Daft Old Duffer: Man Caves

The current craze in America is apparently the ‘man-cave’.

Daft Old Duffer: Man CavesThis is part of the home where no woman is allowed to tread.

A place in which the man of the house can host manly gatherings, keep a fridge stocked with beer and display his precious collection of superman comics, vintage motor memorabilia and the guns with which one day he might contrive to shoot someone.

My dad had one of these places long ago. It wasn’t in the house of course – our house was much too small. It was a seperate entity located in the back garden and it was called a shed.

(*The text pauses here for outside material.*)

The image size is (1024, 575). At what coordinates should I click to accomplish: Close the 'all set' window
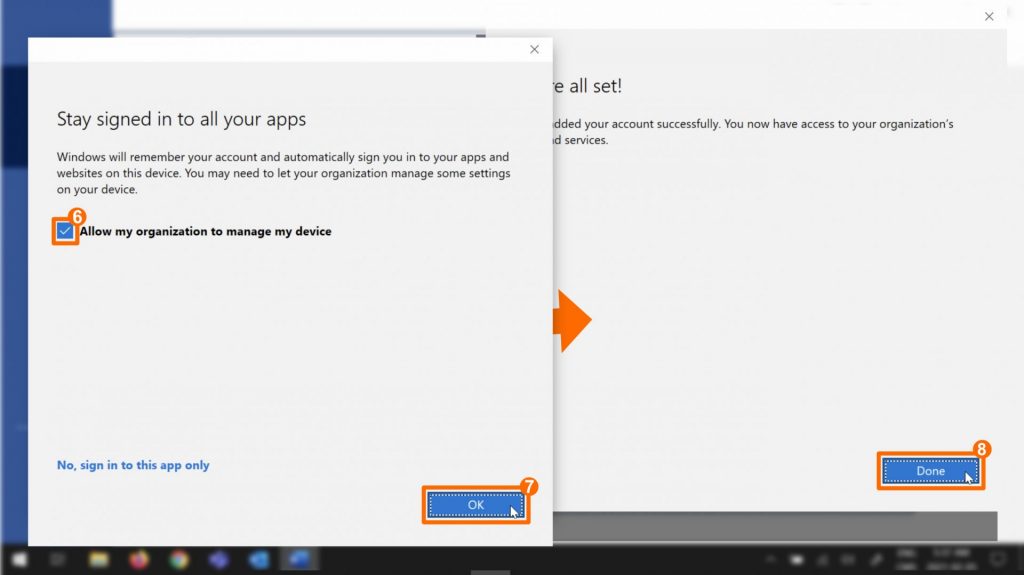coord(989,16)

In it, just like the Yanks, dad kept his store of precious things. The motor mower that one day he was going to strip down and rebuild, the rake with the broken shaft and the length of ash which would replace it when he got the time, the old kitchen table that served as a workbench until the day he got round to building a proper one. And most treasured of all, the Special Tool Box with its range of Important Tools.

These tools, in their box which opened automatically as you put it down, were radically different to the ones kept in the kitchen drawer and used for ordinary things.

They were there against the day he finally began restoring the vintage motorbike he hadn’t actually obtained as yet; ordered the timber and built the ocean going yacht he had the plans for – somewhere. And constructed the powered model glider like the one he’d seen in that magazine he wished he’d kept.

Mum never went near the shed. If she wanted her husband she opened the kitchen door and shouted, or sent me with important messages such as ‘tea’s ready’ or ‘you’re missing the football’.

On these occasions I never found dad actually doing anything. He was either ‘pottering about’ rather aimlessly or – more often – leaning against the bench, sucking on his cold pipe and gazing unfocused through the grimy window.

I used to feel sad over this strange separation into two realms – dad with is shed and mum with her house. But I now see it served its purpose.

Divorce wasn’t so easy in those days.